1. Department of Neurology, the First Affiliated Hospital of Nanchang University, Nanchang 330006, Jiangxi, China;
2. Graduate School of Southern Medical University, Guangzhou 510515, Guangdong Province, China;
3. Department of Neurology, Guangdong General Hospital, Guangdong Academy of Medical Sciences, Guangdong Neuroscience Institute, Guangzhou 510080, Guangdong Province, China.
*The authors equally contributed to the work, was the jointed first authors.
No any effective treatments can prevent from the motor neuron degeneration in amyotrophic lateral sclerosis (ALS) at present. In order to modulating the endogenous neural precursor cells (NPCs) to repairing the degenerative motor neurons in ALS, we studied the alteration of endogenous vimentin-containing NPCs in olfactory bulb (OB) at the different stages of SOD1 wlid-type and G93A transgenic mice. The results showed that the vimentin-containing cells (VCCs) were mainly distributed in the glomerular layer (Gl), the accessory OB (AOB), the OB core, the granular cell layer (GRO) and the mitral cell layer (MI)+the internal plexiform layer (IPL) of the OB of adult mice. Almost all VCCs in Gl, OB core and GRO were the GFAP positive cells. Almost all VCCs in AOB were the Oligo-2 positive cells. Fewer VCCs in MI+IPL were the NeuN positive cells. VCCs significantly increased in the OB core and Gl of adult OB at the pre-onset, onset and progression stages of ALS-like G93A transgenic disease, particularly in OB core. All increased VCCs were the GFAP positive cells.
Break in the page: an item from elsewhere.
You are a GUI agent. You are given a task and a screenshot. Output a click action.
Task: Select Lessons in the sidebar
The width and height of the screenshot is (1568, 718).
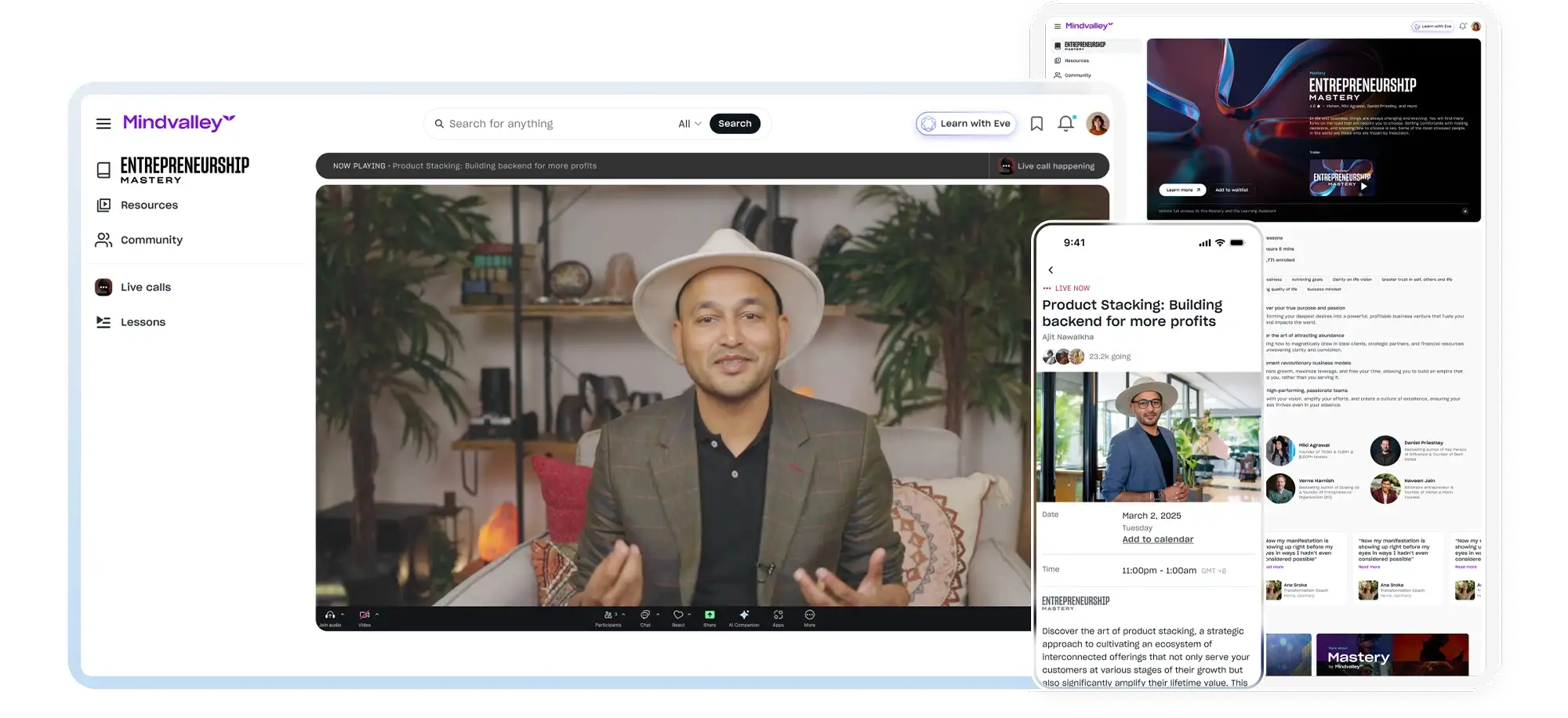point(143,322)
Our data suggested that there extensively existed the endogenous vimentin-containing NPCs in the OB of adult mice, which was a potential resource of neural stem cells, they could differentiate into astrocyte, oligodendrocyte and neuron cells, were a potential astrocyte neuroregenerative response in adult OB in the ALS-like disease, were a potential pathway to repair the degenerated motor neurons.
Keywords: Amyotrophic lateral sclerosis, Olfactory bulb, Vimentin, Neural precursor cells, Astrocyte cell, Neural stem cells, SOD1 G93A transgenic mouse.